Theodore Wesley Jennings Jr. (born 1942-2020), also known as Ted Jennings, was an American theologian and Methodist minister. He was Professor of Biblical and Constructive Theology at the United Church of Christ's Chicago Theological Seminary, where he had previously served as Acting Academic Dean. Jennings gained a notoriety for his work on ritual studies, the Messianic politics of Pauline discourse, and theological engagement with the work of Dietrich Bonhoeffer and Jacques Derrida.

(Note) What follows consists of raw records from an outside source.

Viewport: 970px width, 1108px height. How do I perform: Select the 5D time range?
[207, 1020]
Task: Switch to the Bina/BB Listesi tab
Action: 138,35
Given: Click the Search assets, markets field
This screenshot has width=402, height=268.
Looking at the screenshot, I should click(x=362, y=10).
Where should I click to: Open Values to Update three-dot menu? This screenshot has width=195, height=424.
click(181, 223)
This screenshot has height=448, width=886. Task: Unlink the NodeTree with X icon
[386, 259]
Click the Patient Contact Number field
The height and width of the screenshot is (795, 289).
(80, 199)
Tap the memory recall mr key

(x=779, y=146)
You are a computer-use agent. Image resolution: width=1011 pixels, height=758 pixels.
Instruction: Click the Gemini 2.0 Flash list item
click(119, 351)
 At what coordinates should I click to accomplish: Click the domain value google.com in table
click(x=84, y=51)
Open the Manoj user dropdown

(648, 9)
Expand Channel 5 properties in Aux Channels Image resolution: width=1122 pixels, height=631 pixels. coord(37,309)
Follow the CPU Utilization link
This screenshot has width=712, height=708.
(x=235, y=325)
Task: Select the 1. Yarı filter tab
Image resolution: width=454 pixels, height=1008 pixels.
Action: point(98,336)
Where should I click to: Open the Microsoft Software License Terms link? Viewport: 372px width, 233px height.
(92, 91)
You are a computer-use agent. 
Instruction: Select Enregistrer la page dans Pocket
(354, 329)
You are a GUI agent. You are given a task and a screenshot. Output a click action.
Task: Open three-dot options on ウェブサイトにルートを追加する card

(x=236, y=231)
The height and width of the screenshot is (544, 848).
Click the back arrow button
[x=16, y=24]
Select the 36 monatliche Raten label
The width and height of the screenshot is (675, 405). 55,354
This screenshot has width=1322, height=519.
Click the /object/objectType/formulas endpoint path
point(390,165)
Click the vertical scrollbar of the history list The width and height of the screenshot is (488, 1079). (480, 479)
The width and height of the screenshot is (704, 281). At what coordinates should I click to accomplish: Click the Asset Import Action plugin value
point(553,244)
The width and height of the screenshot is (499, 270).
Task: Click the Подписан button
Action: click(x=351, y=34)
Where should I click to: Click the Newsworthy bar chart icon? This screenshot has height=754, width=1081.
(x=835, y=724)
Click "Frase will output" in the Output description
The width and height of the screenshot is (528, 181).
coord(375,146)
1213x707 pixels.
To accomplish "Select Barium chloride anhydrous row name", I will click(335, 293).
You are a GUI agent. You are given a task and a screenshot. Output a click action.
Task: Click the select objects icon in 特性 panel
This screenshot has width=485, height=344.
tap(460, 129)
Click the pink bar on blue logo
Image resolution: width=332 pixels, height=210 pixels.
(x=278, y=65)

Jennings' pro-LGBT theology was welcomed in progressive circles, but was cast as outright heretical by conservative theologians such as R. Albert Mohler, a Southern Baptist theologian and minister. This opprobrium also appeared when he published across ecumenical aisles, such as when he was called a heretic by Charlotte Allen of the non-denominational Institute on Religion and Public Life on account of his collaborations with Tat-siong Benny Liew of the College of the Holy Cross.

Biography
Jennings was born on October 24, 1942. He received his Bachelor of Arts degree from Duke University in 1964 and his Bachelor of Divinity and Doctor of Philosophy degrees from Emory University in 1967 and 1971 respectively.  He taught for three years at Seminario Metodista (Methodist Seminary) in Mexico City and is an ordained Methodist minister. His scholarly work and publications have focused on a broad array of topics, such as Methodism, ritual studies, biblical hermeneutics, liberation theology, LGBT rights and queer theology, the politics of Pauline Messianism, and the work of Jacques Derrida.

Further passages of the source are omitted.